* **To-do list**:
• a. In the forum thread on transformer grounding, repeat the passage from "don_resqcapt19" to "be service equipment.".
• b. In the forum thread on transformer grounding, what does the moderator say the rule for Exception 2 actually requires?
• c. Resume the forum thread on transformer grounding after its final sentence.

* **Reading passage**:
--- begin ---
Shouldn't be anything wrong with bonding it to service in most cases. Could be a problem if size of GEC to water pipe is not large enough for the SDS, CEE doesn't need to be larger than #4.
 
The reference for this transformer is 250.30.
See 250.30(A)(7) to be more precise.
(1) or (2) are the sub/sub sections that are the permitted electrodes for the transformer as you have explained it.
If those are not available, then you reference the exceptions that follow, there are 2 of them. Remember, to be permitted to use Ex #2, the transformer has to be listed as suitable for service equipment.
 

kwired

Electron manager
Location
NE Nebraska
The reference for this transformer is 250.30.
See 250.30(A)(7) to be more precise.
(1) or (2) are the sub/sub sections that are the permitted electrodes for the transformer as you have explained it.
If those are not available, then you reference the exceptions that follow, there are 2 of them. Remember, to be permitted to use Ex #2, the transformer has to be listed as suitable for service equipment.
I don't think there are any transformers that listed as suitable for service equipment.

I think the mentioned exception 2 is for transformers located within gear that also is the service equipment. Chances are all connections will be either factory made or will have instructions of how it is to be connected, if it needs field assembly.
 
Any time one uses the phrase(s), I don't think, or I think is the same as saying "I do not know".

I would love to know if there are any transformers listed as suitable for services, but this industry is in a state of flux, meaning constantly changing. For anyone (myself) to make a claim to know it all is a sure sign to stay away from that individual...;):D
 

dkidd

Senior Member
Location
here
Occupation
e
Also, posts that say "in my opinion" are not worth much. The Code says what it says and is not subject to "opinion", except possibly by members of the Code Making Panel.
 
Changes to the NEC - according to me

Changes to the NEC - according to me

Also, posts that say "in my opinion" are not worth much. The Code says what it says and is not subject to "opinion", except possibly by members of the Code Making Panel.

You may have missed 90.28.
It states that the old venerated members of this forum are permitted to voice their opinion and consider it as code...;)

Article 100
Definition of venerated forum members - any individual who has posted more than 8130 times, but no more than 8140 times on the Holt Forum.

FPN: Posting more than 8140 is usually performed by really old demented members who sit at their keyboards and type due to exercises required by the old age home

I have to say I feel much better now...:D
 

don_resqcapt19

Moderator
Staff member
Location
Illinois
... Remember, to be permitted to use Ex #2, the transformer has to be listed as suitable for service equipment.
That rule does not require that the SDS tranformer be listed as suitable for use as service equipment. It requires that the transformer be installed in equipment that is listed as suitable for use as service equipment.
Based on the NEC definition of service equipment a transformer can never be service equipment.
 
That rule does not require that the SDS tranformer be listed as suitable for use as service equipment. It requires that the transformer be installed in equipment that is listed as suitable for use as service equipment.
--- end ---
* **Record list**:
--- begin ---
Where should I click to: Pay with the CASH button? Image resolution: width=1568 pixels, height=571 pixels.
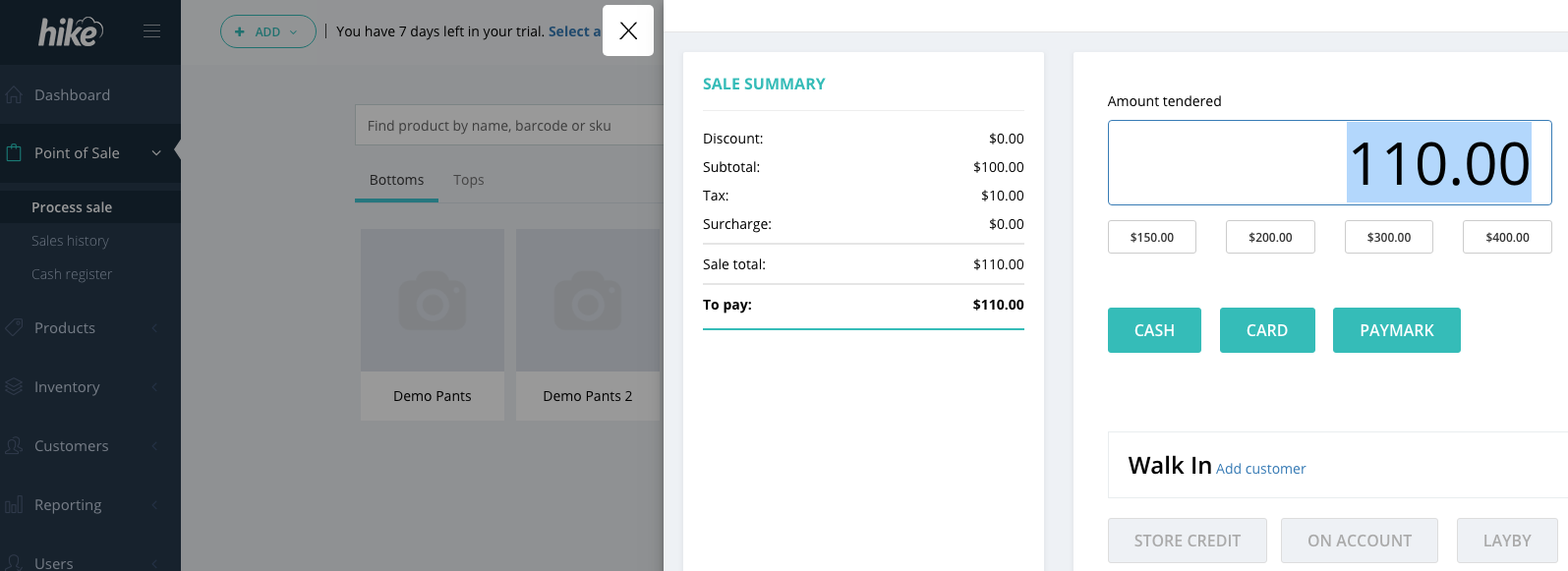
--- end ---
--- begin ---
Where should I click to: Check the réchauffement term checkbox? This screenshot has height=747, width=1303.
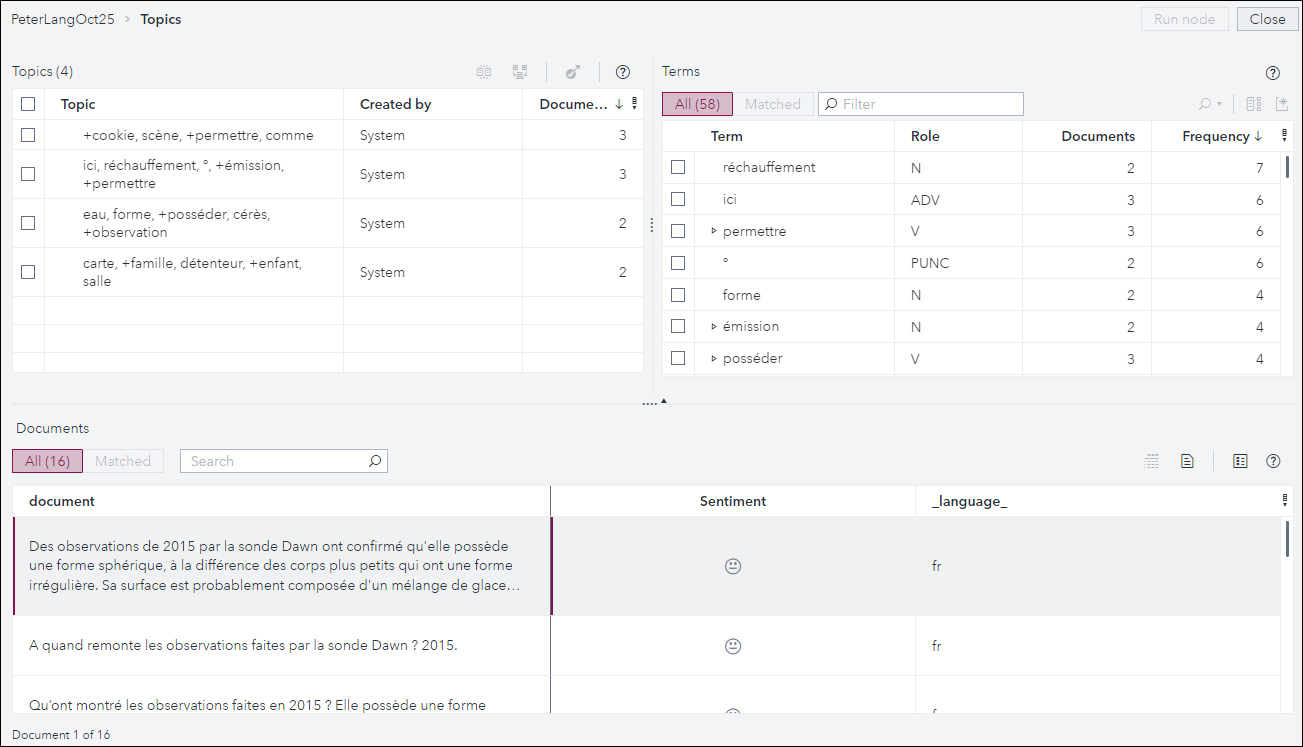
--- end ---
* **Responses for each task**:
• a.
don_resqcapt19

Moderator
Staff member
Location
Illinois
... Remember, to be permitted to use Ex #2, the transformer has to be listed as suitable for service equipment.
That rule does not require that the SDS tranformer be listed as suitable for use as service equipment. It requires that the transformer be installed in equipment that is listed as suitable for use as service equipment.
Based on the NEC definition of service equipment a transformer can never be service equipment.

• b. It requires that the transformer be installed in equipment that is listed as suitable for use as service equipment.

• c.
Based on the NEC definition of service equipment a transformer can never be service equipment.

I understand what I believe the code section may be saying, but I do not see where it states the transformer is part of a listed assembly. By listed assembly this is how I undertand you to be phrasing this. Meaning a tranformer as part of an assembly for a service lineup, etc...

After reading my post, I am not sure if that will be understood by any other than myself.

Maybe I should ask...based on the exception, would transformers potentially not be able to be considered as "listed equipment suitable for use as service equipment,.."?
 

don_resqcapt19

Moderator
Staff member
Location
Illinois
...
Maybe I should ask...based on the exception, would transformers potentially not be able to be considered as "listed equipment suitable for use as service equipment,.."?
I see no way that a transformer could ever be listed a suitable for use as service equipment.

Service Equipment.​
The necessary equipment, usually consisting of a circuit breaker(s) or switch(es) and fuse(s) and their accessories, connected to the load end of service conductors to a building or other structure, or an otherwise designated area, and intended to constitute the main control and cutoff of the supply.


 

augie47

Moderator
Staff member
Location
Tennessee
Square D and some others make a listed assembly that consist of a MDP, a transformer and a LV panel all in one Assembly which is service rated.
In those units the transformer is bonded to a grounding buss that also
serves the MDP & LV section. Somewhat like a multi-section switchboard but with a transformer included. SquareD has trade name for such critters but it escapes me. **

I see no problem with you routing your transformer GEC back to the service GEC and connecting to it (possibly split bolting to the service GEC). You would probably want to route the GEC thru its own PVC conduit to avoid bonding bushings.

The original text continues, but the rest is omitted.